Why have we not achieved large energy or GHG emission reductions?

We have the technology today to build high performance buildings or retrofit existing buildings.  The Saskatchewan Conservation House built in 1977 was a near net zero house.

Energy Efficient House – Regina Saskatchewan

Where it started in Saskatchewan

Saskatchewan’s First Certified Passive House

Saskatchewan’s Conservation House

This is from the 1970’s, what about today.  The Passive House Institute of Germany took the Saskatchewan model and created a standard for homes and buildings that are near net zero or use less than 120 kWh/m2/year of energy.  There are many examples of passive houses all over the world in all climate zones.

Examples of passive houses around the world

These are houses, but what about commercial buildings, can they be low energy?  Yes, there are many examples, the Manitoba Hydro Building, Winnipeg, MB Canada.

Manitoba Hydro Commercial Passive Building

Why do we not build these high performance homes and buildings?

Have you heard these lines?

“It is too expensive.”

“They cost too much, and the bank would not lend me the money.”

“You will never recover your money from a deep retrofit or high performance building.”

“You have exceeded the economic thickness of insulation.”

“What is the return on investment?”

“What are some of the biggest challenges when trying to build net-zero energy or carbon neutral buildings?

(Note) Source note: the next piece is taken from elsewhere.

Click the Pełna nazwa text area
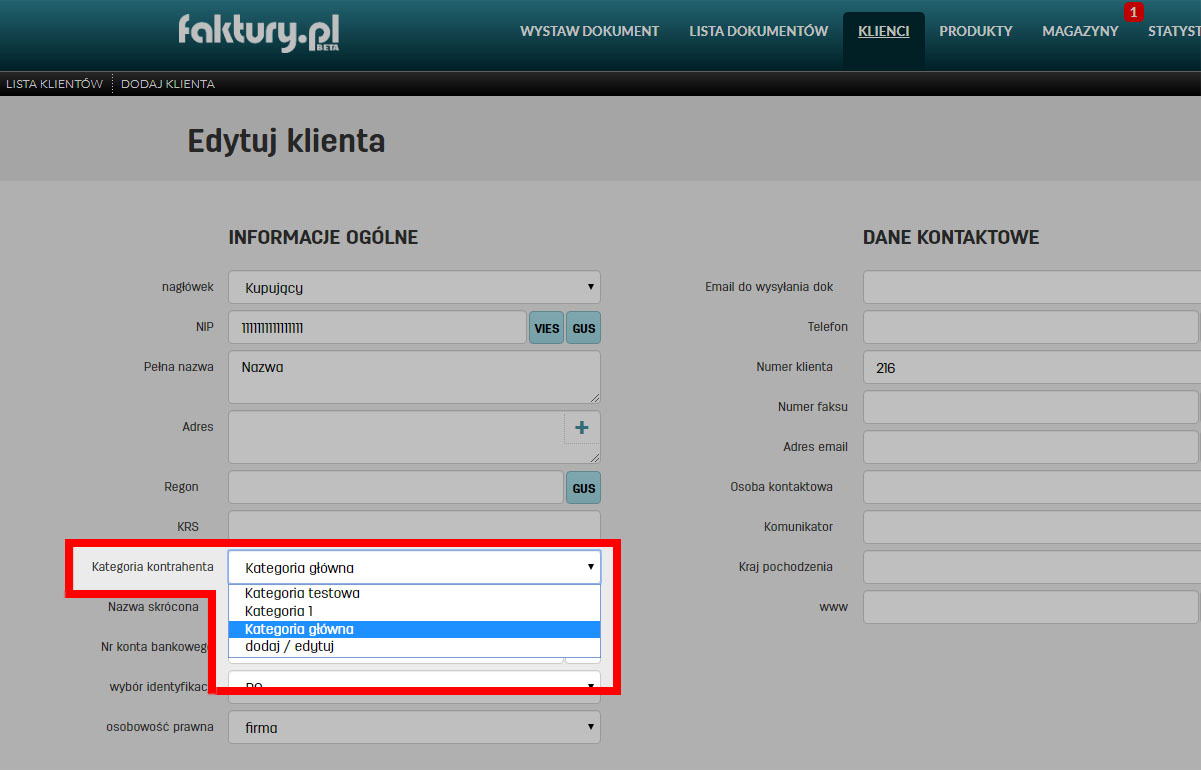The image size is (1201, 770). coord(414,376)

The largest challenge is always going to be economics. Finding ways to design and build Net-Zero or Carbon Neutral buildings that meet the client’s budget is difficult. Long term benefits though are very attractive for clients and they are often willing to invest in the capital cost of the building.”

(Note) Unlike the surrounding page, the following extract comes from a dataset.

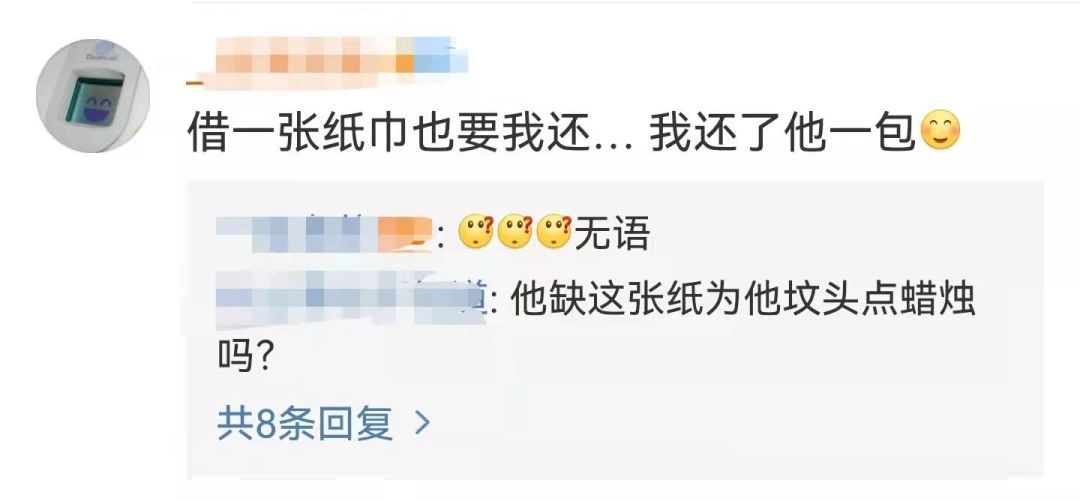Click the 无语 reply text

[x=612, y=233]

First and Second Generation Green Buildings

So we have the technology, but the major barriers to constructing high performance buildings appear to be financial.  This barrier stems from not understanding the Total Cost of Building Ownership (TCBO).  The capital cost of a new building is typically only 10% of the TCBO, but when we are building a new building we forget about the ongoing costs.  Most of the cost of owning a building occurs over it life for things like, operating (utilities) and maintenance cost, property taxes, mortgage, mortgage interest, insurance, etc.  But, these costs are not part of most evaluations.  Our SEEFAR© model accounts for these costs and presents a very different picture of the economics of high performance buildings.